49th Montreal Festival du nouveau cinéma
Les Nouveaux Alchimistes section
2020/10/7-18 (Available online 10/7-31 *only in Canada)

 

あらすじ|
地球が滅んだ後の世界、生き残った人々が興じるのは不可思議な遊び「ムードホール」。舞台となる不可解な空間もまた「ムードホール」と呼ばれる。あらゆる場所に現れては消える謎の中高年紳士と美女、巨人、そしてリトルピープル・・・。「ムード・ホール」とは何か?「第3種接近遭遇」「まぐれ穴の5人のまぐれ者」「ホモ・ルーデンス」「増殖I」「部屋」「ムード・ホール・ストリート」「増殖II」「ブルースカイ・フロム・ペイン」、8篇の実験的、芸術的、冒険的、半SF、半ミステリ的スケッチによる高密度の迷宮世界。

監督ステイトメント|
プリンスは言った。「(アルバム…って憶えてる? アルバムは今でも重要だ。本や黒人の命と同じように、アルバムは今でも重要なんだ。今夜も、そしていつだって…)」(2015年グラミー賞授賞式でのプレゼンターとしてのスピーチ) メッセージの本意とは少しちがうが、〈ミュージックアルバム〉は20世紀に生まれた、つくり手とオーディエンス双方にとって理想的な時間芸術の一つの形式として今でも重要だ。LPレコードの30数分から46分というこの媒体独特の時間世界は、私たちが時間芸術を享受する仕方として、時代の変化が加速しづつける2019年現在においても十分に示唆に富む。何より、複数のイメージの連鎖に集中し、予備知識と記憶、自由な解釈を織り交ぜ生まれる世界、(アーティストから送られたこのメッセージは私一人のために送られたのではないか)とさえ思えてしまうような至福の瞬間、アルバムジャケットを眺めながら流れる音とオーディエンスの想像との共鳴によって生まれる世界に没入するあの感じだ。音楽という分野には在る〈アルバム〉という形式が映像でどう可能か? この問いに対し随分前から試みてきたが、『ムード・ホール』でようやくそれが形になった。〈アルバム〉と呼べる作品が誕生した。

監督プロフィール|
カワイオカムラは日本の映像またコンテンポラリーアートユニットである。川合匠(かわいたくみ)1968年大阪生まれ。岡村寛生(おかむらひろき)1968年京都生まれ。京都市立芸術大学大学院在学中の1993年にカワイオカムラ結成。彫刻と絵画が合体した巨大なライトボックス作品などを制作していたが、徐々にその絵画的、造形的要素は映像の中へと展開し、1997年の初個展「オーバー・ザ・レインボウ」(アートスペース虹)では初めて映像作品を制作。また1999年の個展「四角いジャンル」(京都市四条ギャラリー)では初のセルアニメ《HOLY & CHEAP》を発表した。その後《ヘコヒョン7》(2004)を始めとして、デジタル・モデルアニメーションを中心に世界的に活動している。
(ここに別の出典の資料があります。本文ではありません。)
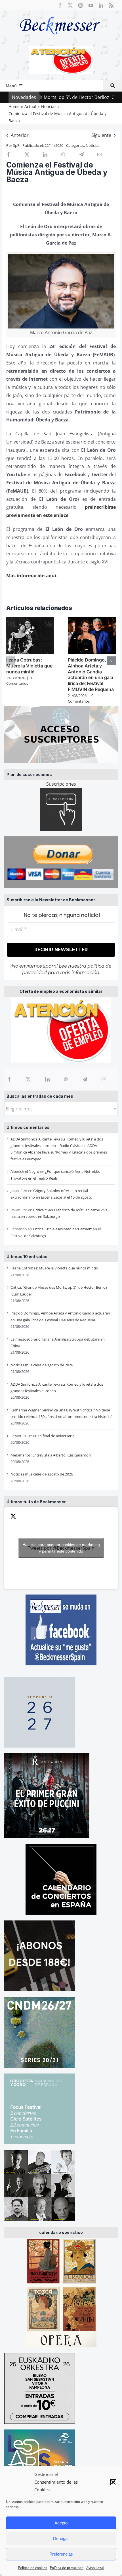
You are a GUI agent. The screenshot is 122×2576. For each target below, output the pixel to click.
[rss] (111, 5)
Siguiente (101, 135)
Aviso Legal (95, 2567)
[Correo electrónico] (104, 1079)
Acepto (61, 2522)
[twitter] (70, 5)
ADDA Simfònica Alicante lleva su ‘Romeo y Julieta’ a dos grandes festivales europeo (58, 1152)
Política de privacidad (66, 2567)
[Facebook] (9, 1079)
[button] (113, 2482)
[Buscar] (112, 86)
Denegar (61, 2538)
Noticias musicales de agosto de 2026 (41, 1364)
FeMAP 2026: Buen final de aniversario (42, 1435)
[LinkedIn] (47, 1079)
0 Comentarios (19, 680)
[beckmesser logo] (60, 13)
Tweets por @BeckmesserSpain (61, 1547)
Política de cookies (32, 2567)
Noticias (92, 145)
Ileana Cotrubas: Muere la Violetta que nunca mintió (54, 1268)
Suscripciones (61, 784)
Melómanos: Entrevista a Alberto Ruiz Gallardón (50, 1455)
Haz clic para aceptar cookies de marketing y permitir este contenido (61, 1547)
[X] (28, 1079)
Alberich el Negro (24, 1171)
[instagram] (80, 5)
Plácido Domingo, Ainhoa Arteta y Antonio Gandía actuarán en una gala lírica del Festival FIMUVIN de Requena (91, 674)
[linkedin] (101, 5)
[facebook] (60, 5)
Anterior (20, 135)
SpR (16, 145)
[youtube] (91, 5)
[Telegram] (85, 1079)
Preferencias (61, 2554)
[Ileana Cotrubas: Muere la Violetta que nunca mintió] (30, 620)
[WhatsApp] (66, 1079)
第65回ロカルノ国際映画祭(2012年、スイス)にて初公開された 《コロンボス》(2012)は、第53回クラクフ国際映画祭(2013年、ポーランド)で国際短編部門アニメーション最優秀賞、アルスエレクトロニカ・フェスティバル2014(オーストリア)ではコンピュータアニメーション/映画/VFX部門栄誉賞を受賞した。川合は京都造形芸術大学芸術学部情報デザイン学科教授、岡村は同准教授。